Catch-Up: Lost
Lost is an absolutely amazing show - as is Dexter - as has been since both shows have run, I usually consider my favorite whichever is currently running. Predictably, right now I like Lost the most, and at least for right now, I think it's pretty set that way. The show is hard to follow unless you've watched the whole series, but it is so worth anyone's while. Last night's finale was incredible, they introduced a mystery character (Jacob) and a potential adversary masterfully, PS the themes-subtext of their quarrel equally drew me in. Alot of people see a Biblical sub-text to it (I don't know the Bible very well, see what 16 years of Sunday School boredom got me), and refer to an Old Testament story about Jacob & Esau, some are suggesting that maybe the sides are switched inverted and Jacob (the man in white) is the bad guy, and Jacob's Enemy (the man in black) is the good guy, and I'm sure there are endless other theories/offshoots of this apparent duality-human morality saga. I don't geek out too much about it, and just sort of take it as a slightly modified meta-"State of Nature" debate derived from classical philosophy - like Jacob's unnamed enemy character posited: "they men fight, they destroy, and they corrupt, it always ends the same" - men are corruptible, flawed beings and this fault eternally recurs & manifests itself in every event of human history over and over again, v. Jacob's counter-arg: "If it only ends once, anything before that is just progress" - men can change things, no to eternal recurrence.
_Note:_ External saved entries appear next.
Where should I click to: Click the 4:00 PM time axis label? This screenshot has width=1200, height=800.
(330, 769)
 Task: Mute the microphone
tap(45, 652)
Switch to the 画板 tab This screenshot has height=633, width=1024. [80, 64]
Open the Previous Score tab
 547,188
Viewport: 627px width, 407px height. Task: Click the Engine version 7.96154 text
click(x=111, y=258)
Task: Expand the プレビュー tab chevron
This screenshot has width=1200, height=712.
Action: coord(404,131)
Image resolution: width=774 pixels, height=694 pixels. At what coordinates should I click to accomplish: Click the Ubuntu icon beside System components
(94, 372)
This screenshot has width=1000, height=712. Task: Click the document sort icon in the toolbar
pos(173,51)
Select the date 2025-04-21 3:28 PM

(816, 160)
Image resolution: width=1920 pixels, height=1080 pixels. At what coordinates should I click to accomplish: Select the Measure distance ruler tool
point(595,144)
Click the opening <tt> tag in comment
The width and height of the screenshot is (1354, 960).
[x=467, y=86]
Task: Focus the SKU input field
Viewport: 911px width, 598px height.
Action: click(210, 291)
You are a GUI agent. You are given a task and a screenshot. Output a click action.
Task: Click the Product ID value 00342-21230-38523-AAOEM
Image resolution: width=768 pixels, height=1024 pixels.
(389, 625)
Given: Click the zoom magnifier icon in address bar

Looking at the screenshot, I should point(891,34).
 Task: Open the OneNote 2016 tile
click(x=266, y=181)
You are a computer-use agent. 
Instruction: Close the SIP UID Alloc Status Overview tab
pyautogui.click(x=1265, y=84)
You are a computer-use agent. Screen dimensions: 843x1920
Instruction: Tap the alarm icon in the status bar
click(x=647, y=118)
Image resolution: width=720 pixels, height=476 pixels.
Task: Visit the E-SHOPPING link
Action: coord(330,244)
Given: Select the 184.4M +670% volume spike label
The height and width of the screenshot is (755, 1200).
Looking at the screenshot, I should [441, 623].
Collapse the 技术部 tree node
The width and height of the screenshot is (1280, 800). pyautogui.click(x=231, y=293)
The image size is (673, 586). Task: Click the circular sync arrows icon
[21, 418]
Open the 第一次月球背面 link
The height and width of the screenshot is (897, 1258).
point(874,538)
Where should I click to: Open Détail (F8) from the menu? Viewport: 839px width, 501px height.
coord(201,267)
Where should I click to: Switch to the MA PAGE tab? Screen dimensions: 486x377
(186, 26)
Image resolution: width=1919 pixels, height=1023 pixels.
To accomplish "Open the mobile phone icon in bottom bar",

The scene with Juliet and Sawyer made me so emotionally taut, I didn't feel like crying but it was such an amazingly done and sad scene. I've had one movie (Bridge to Terabithia) that has made me actually cry, and to date I've never had a TV show do that to me, but that scene really had me feeling extremely, extremely raw afterwards. I think (and aside from that, hope!) that Juliet will end up living past this scene because of the whole jumping-in-time thing her activation of the bomb-device likely caused her and the others above the well to skip back to the present in 2007, and because the Lost directors/writers Cuse & Lindelof both said there was one major character death in the finale, and I suspect the emotional repercussion of that spectacular scene where Sawyer can't save her is meant as a red herring to distract the audience from the reveal that Locke is the major death, and that his doppelganger - the man in black in Locke's form - came and killed Jacob, sparking the major war that's been cryptically referred to through the series.
This is just an incredible show, who knows what direction it'll take, I really don't care because Cuse & Lindelof (the earlier mentioned creators and writers of the show) have done a spectacular job so far and there's no doubt the last season will be out of this world.